所给记录
┏━━
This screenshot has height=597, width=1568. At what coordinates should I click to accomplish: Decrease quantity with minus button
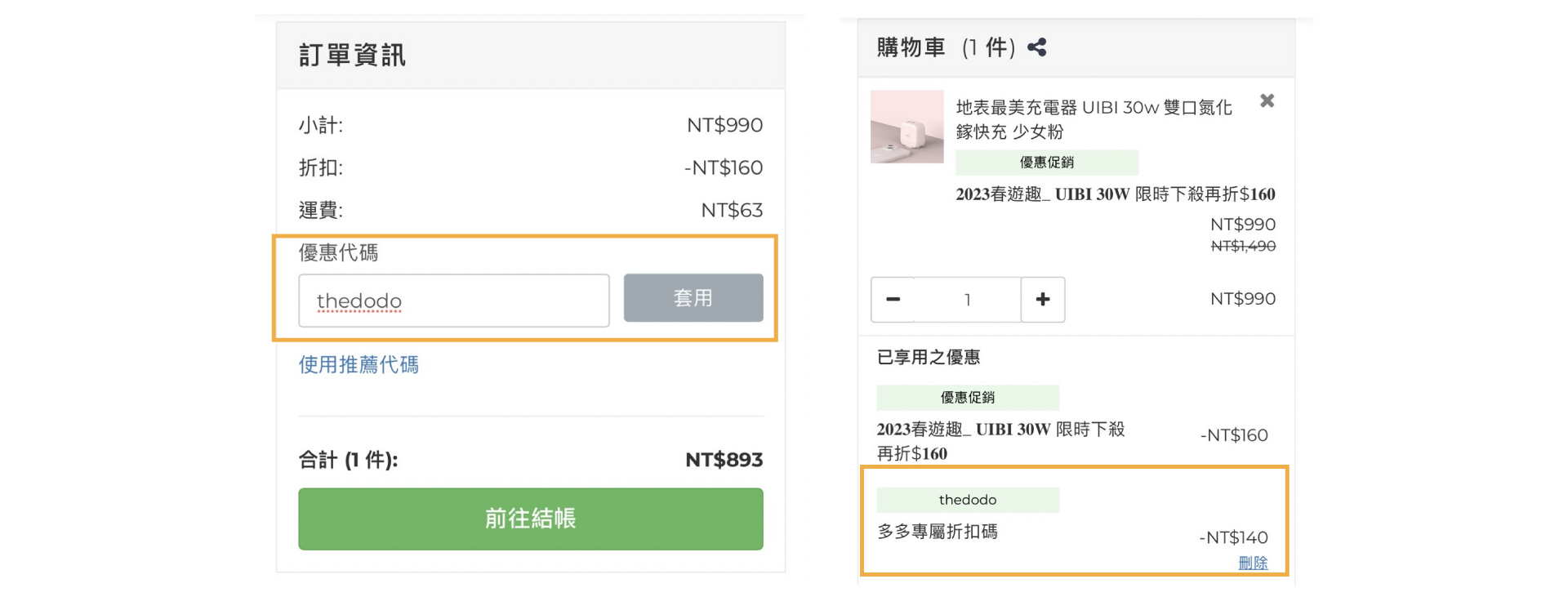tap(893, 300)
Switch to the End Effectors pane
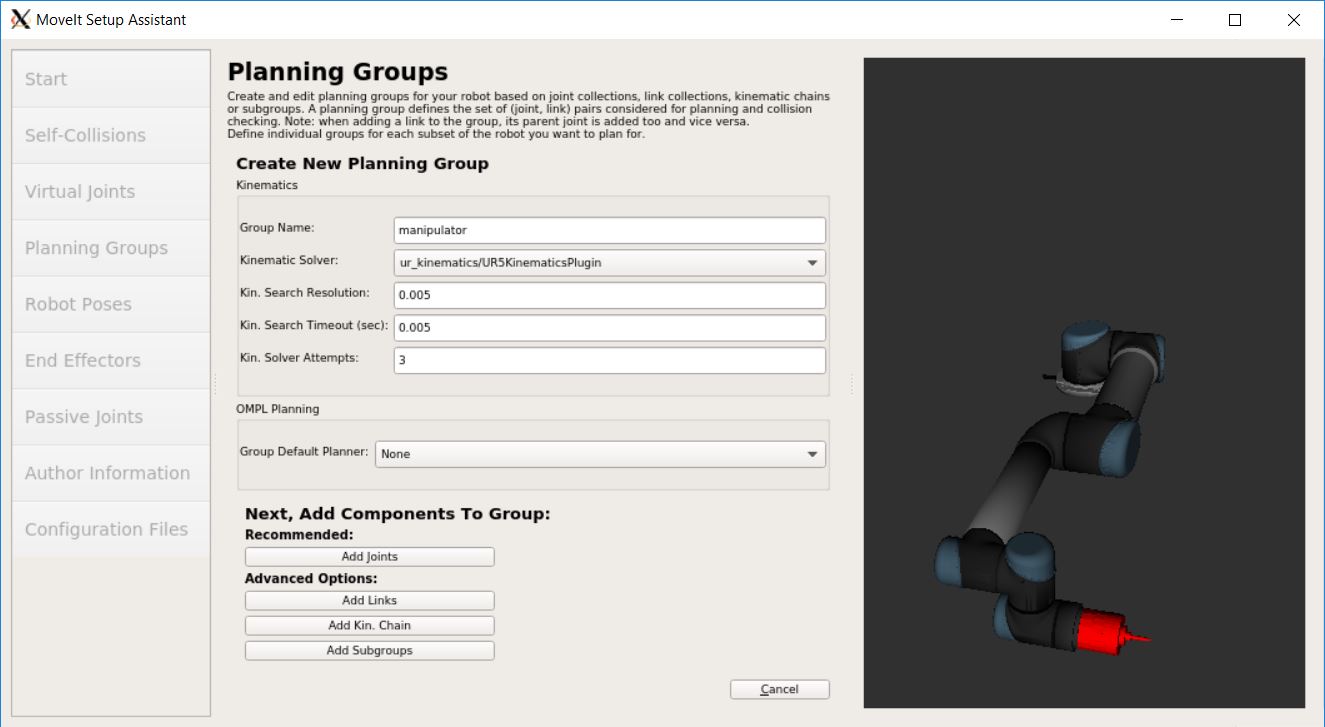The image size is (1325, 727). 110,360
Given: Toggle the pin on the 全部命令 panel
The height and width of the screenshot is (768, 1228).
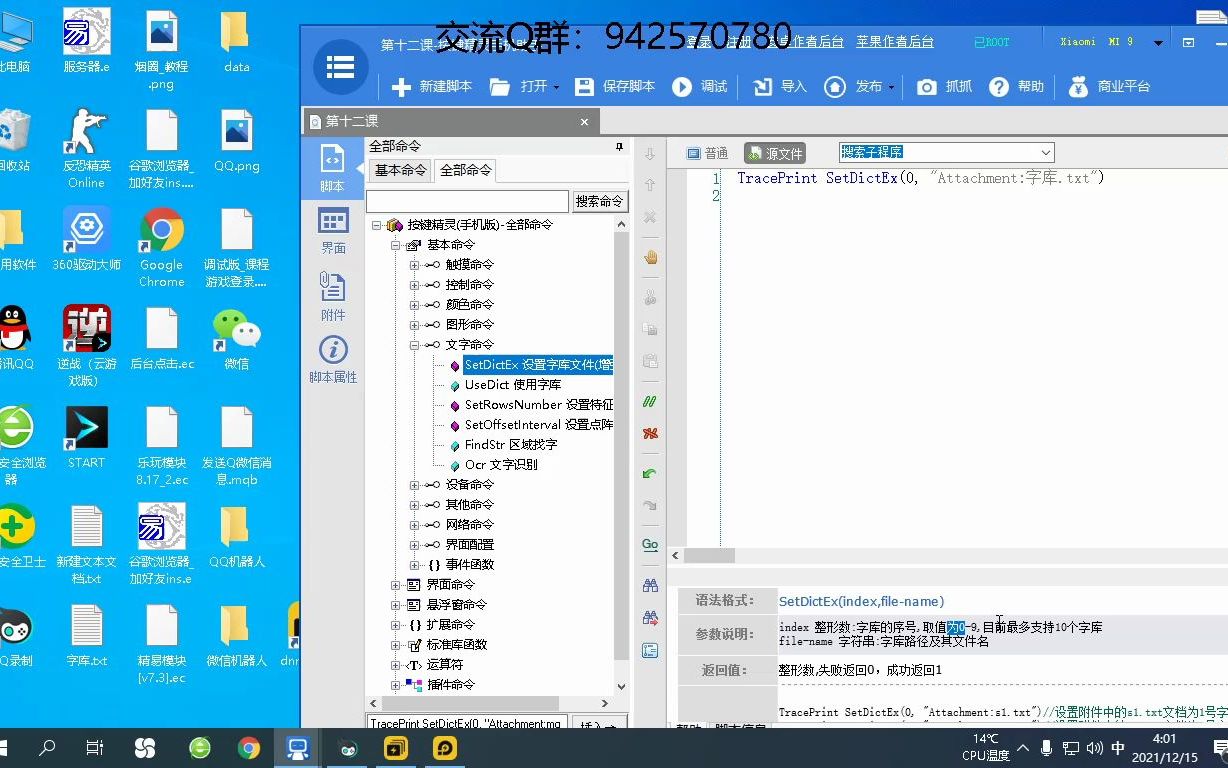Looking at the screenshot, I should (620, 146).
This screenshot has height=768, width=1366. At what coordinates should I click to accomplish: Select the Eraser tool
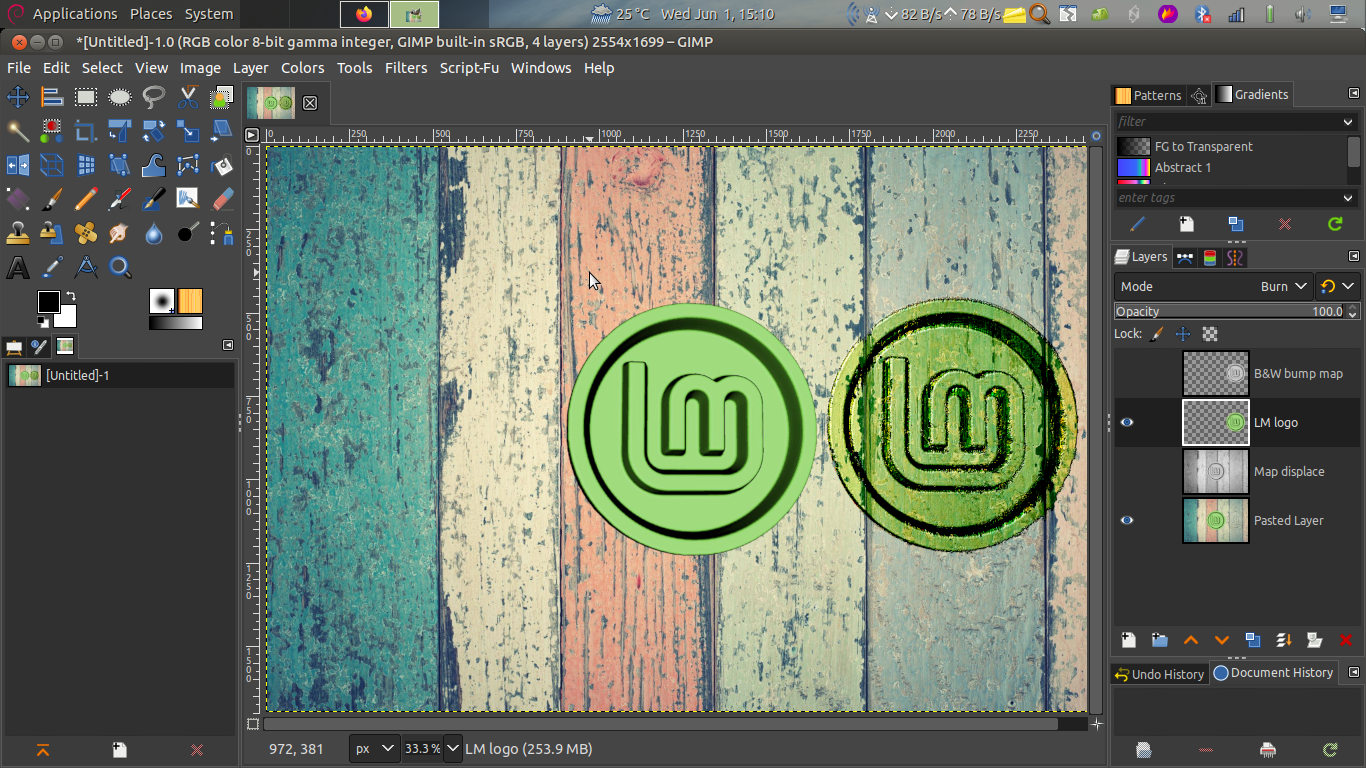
┗━━
书面练习
请把上面的全部记录一字不差地照抄一遍，答案中不要放入图片。

答案如下
This screenshot has height=597, width=1568. At what coordinates should I click to accomplish: Decrease quantity with minus button
tap(893, 300)
Switch to the End Effectors pane
The image size is (1325, 727). 110,360
Given: Toggle the pin on the 全部命令 panel
The height and width of the screenshot is (768, 1228).
Looking at the screenshot, I should (620, 146).
This screenshot has height=768, width=1366. At what coordinates should I click to accomplish: Select the Eraser tool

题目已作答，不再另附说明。